Per ricomporre questa dimensione di un continuo paesaggio interrotto sarebbero necessarie strategie chiare, che stabiliscano le priorità, indirizzino i fondi e consentano ai processi di essere portati a compimento. Ricucire, riammagliare, creare continuità nella fruibilità degli spazi pubblici e delle attrezzature. Portare a compimento il mosaico di cose cominciate. Creare poi innesti dentro le enclaves e lavorare, come sempre, sui bordi: verso il mare, verso la città centrale, verso l’area dei depositi petroliferi ed infine verso i paesi vesuviani, ancora più ad est, nella zona rossa del rischio vulcanico, nella quale anche gran parte di quest’area ricade.
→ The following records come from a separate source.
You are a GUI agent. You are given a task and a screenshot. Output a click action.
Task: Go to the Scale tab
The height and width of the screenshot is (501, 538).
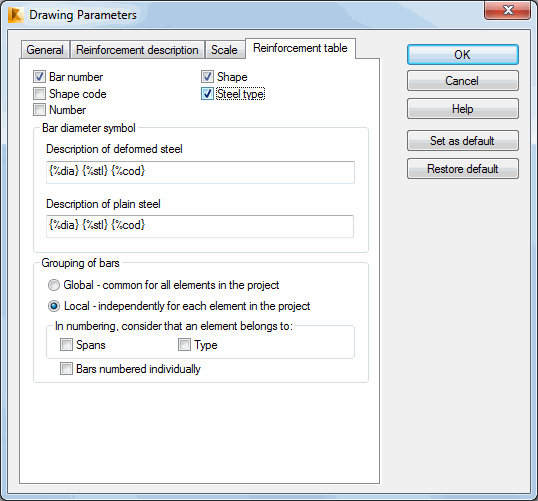click(x=224, y=50)
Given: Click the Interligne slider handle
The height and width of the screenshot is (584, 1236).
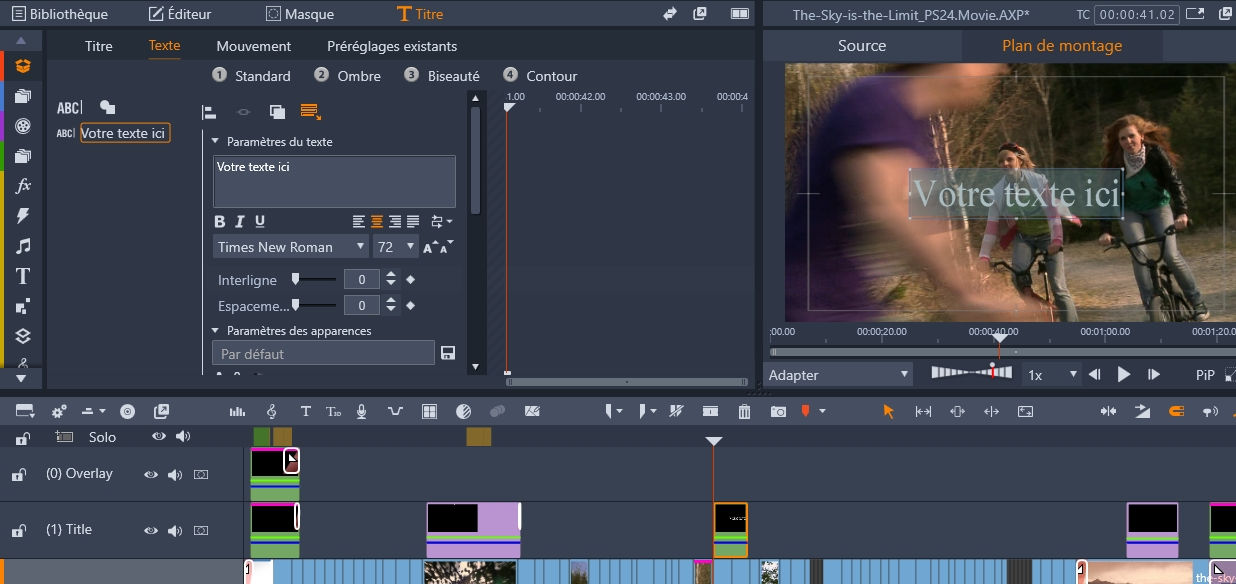Looking at the screenshot, I should (296, 279).
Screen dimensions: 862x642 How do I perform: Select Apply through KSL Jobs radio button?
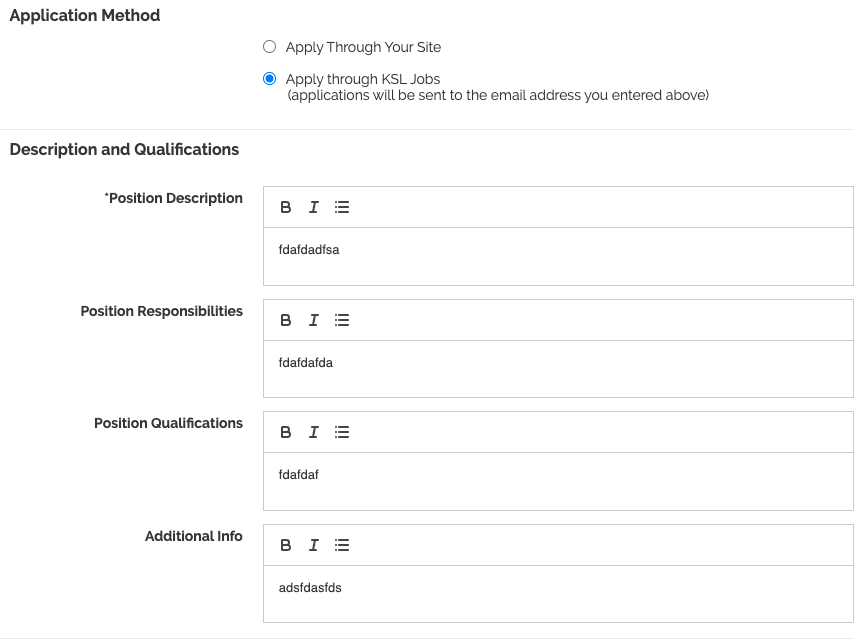click(x=269, y=79)
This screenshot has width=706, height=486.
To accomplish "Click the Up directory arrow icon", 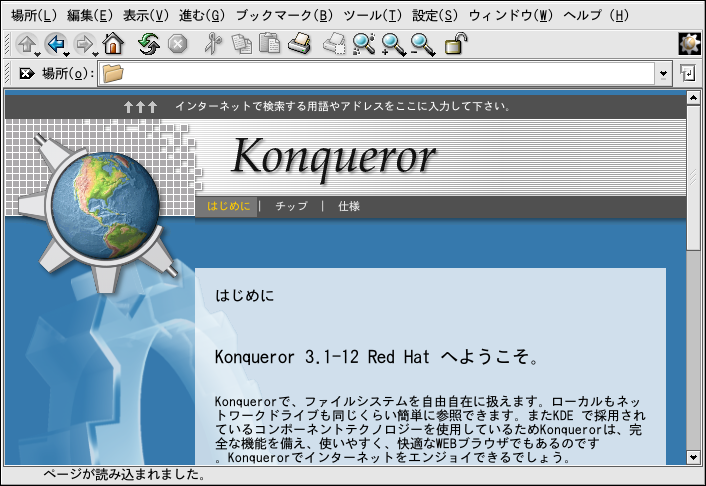I will click(25, 43).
Finora i progetti del Comune si sono dimostrati insufficienti ed inefficaci. Il piano regolatore aveva promesso un’altra storia, questa spiaggia e questo mare come spazio pubblico per la salute e la vita delle persone, un’esigenza basilare pienamente in linea con le strategie urbane dopo il Covid, ma nel frattempo il governo della città s’è dissolto, vent’anni di nulla, 140.000 vite in ostaggio di una storia interrotta e troppi “fatti urbani” ancora da concludere.